((

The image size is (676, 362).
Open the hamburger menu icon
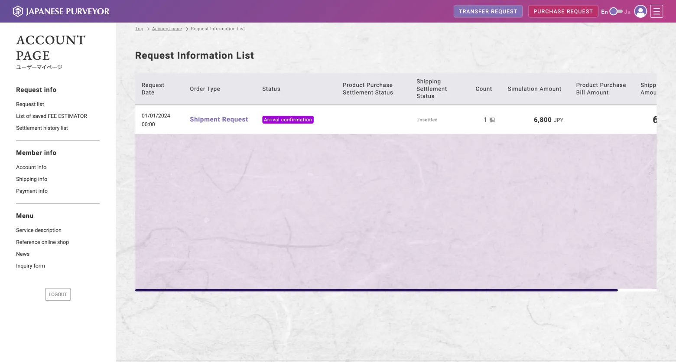657,11
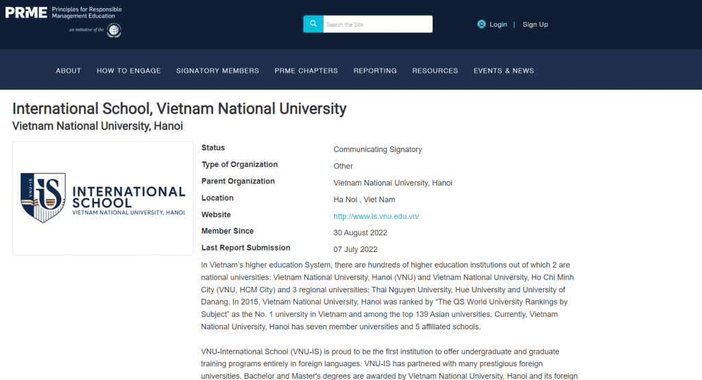This screenshot has height=380, width=702.
Task: Open EVENTS & NEWS section
Action: [x=503, y=71]
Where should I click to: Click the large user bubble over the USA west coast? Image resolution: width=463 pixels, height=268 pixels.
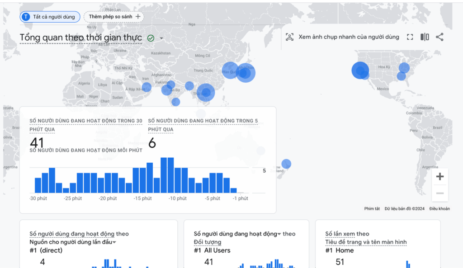pyautogui.click(x=360, y=71)
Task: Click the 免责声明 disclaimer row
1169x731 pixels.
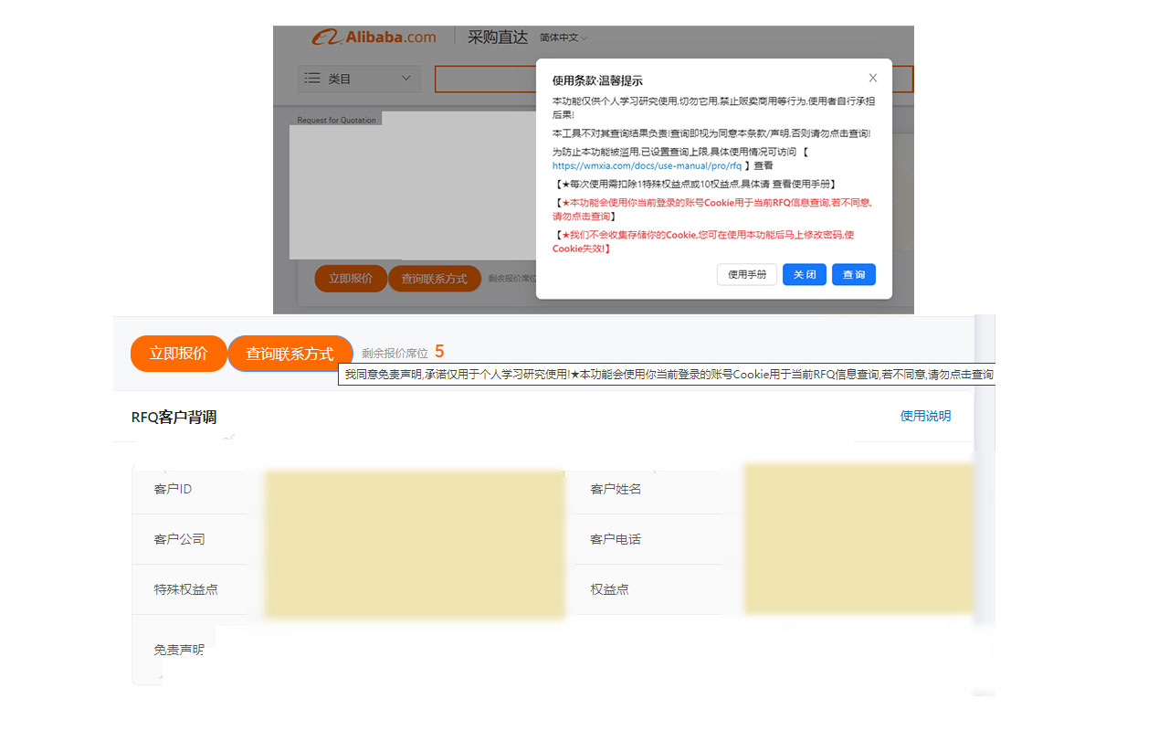Action: pos(180,650)
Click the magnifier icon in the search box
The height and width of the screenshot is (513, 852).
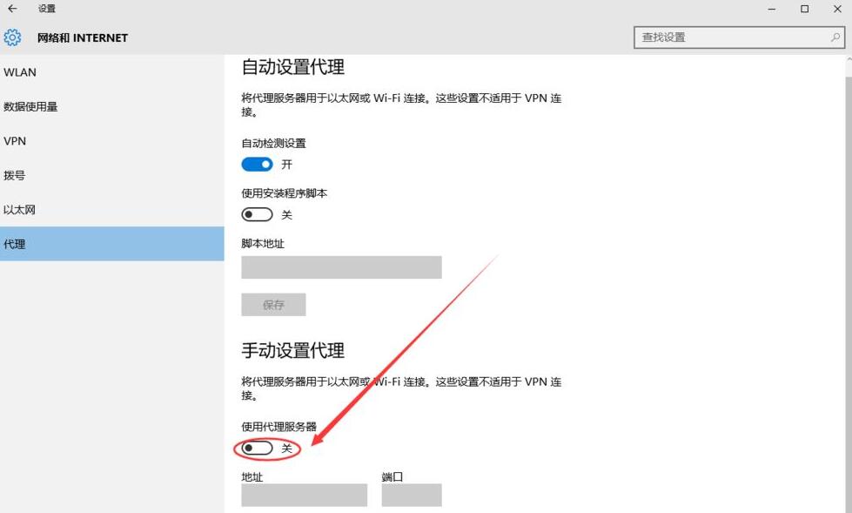click(836, 37)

))

● **Exercise brief**
From the line holding "Click the magnifier icon in the search box" down to the final line of the entries above, print every line exactly. Pictures do not go in.

● **Your response**
Click the magnifier icon in the search box
The height and width of the screenshot is (513, 852).
click(836, 37)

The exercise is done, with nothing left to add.